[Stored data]
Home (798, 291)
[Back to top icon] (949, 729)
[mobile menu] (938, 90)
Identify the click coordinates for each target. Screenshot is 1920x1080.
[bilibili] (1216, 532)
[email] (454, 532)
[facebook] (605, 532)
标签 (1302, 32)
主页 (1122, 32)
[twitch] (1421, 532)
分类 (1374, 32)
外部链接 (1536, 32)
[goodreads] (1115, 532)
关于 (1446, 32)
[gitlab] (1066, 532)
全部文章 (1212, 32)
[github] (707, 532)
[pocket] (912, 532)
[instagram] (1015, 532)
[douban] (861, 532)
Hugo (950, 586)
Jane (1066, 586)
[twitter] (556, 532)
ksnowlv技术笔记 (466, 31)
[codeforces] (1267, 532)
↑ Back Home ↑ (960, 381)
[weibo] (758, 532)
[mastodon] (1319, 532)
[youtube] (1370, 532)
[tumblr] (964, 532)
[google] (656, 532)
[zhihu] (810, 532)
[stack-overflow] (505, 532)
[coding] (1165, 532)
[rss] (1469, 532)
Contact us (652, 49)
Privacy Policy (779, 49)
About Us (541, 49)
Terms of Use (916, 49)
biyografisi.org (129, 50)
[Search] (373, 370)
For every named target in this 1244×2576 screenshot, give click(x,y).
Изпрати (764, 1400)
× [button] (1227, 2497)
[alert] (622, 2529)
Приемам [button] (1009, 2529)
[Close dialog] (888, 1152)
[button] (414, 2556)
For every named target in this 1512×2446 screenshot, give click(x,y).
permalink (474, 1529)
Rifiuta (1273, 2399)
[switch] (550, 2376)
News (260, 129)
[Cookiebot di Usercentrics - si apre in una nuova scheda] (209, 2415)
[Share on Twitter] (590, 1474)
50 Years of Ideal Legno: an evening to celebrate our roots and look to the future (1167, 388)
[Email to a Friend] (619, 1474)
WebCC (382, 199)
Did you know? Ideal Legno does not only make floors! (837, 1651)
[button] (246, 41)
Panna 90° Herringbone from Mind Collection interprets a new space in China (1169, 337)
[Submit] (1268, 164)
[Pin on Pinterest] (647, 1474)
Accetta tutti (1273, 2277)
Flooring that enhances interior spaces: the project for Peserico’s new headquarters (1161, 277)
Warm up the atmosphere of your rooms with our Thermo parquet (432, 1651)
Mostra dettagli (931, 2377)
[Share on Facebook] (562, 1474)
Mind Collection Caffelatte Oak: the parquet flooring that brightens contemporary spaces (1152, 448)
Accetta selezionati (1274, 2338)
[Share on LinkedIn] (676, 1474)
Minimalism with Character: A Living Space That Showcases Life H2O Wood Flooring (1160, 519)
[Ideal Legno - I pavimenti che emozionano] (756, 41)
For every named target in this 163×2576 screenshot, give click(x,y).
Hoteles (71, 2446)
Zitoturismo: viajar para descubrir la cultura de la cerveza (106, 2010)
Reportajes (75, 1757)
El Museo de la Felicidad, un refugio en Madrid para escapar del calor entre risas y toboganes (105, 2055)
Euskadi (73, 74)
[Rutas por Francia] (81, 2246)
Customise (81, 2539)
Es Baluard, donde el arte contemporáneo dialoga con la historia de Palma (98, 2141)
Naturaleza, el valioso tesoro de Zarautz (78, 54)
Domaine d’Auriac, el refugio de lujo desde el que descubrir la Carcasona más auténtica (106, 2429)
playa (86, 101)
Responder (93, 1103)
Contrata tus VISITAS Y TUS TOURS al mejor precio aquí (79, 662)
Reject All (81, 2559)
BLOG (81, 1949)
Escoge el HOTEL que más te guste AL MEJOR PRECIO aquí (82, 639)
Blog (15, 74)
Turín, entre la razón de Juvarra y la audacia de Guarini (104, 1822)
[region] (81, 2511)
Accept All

• **What is being asked**: Where a line of the data includes the string "click", list that line.

• **Solution to this task**:
Identify the click coordinates for each target. Screenshot is 1920x1080.
For every named target in this 1244×2576 screenshot, give click(x,y).
For every named target in this 1512×2446 screenshot, give click(x,y).
For every named target in this 163×2576 screenshot, give click(x,y).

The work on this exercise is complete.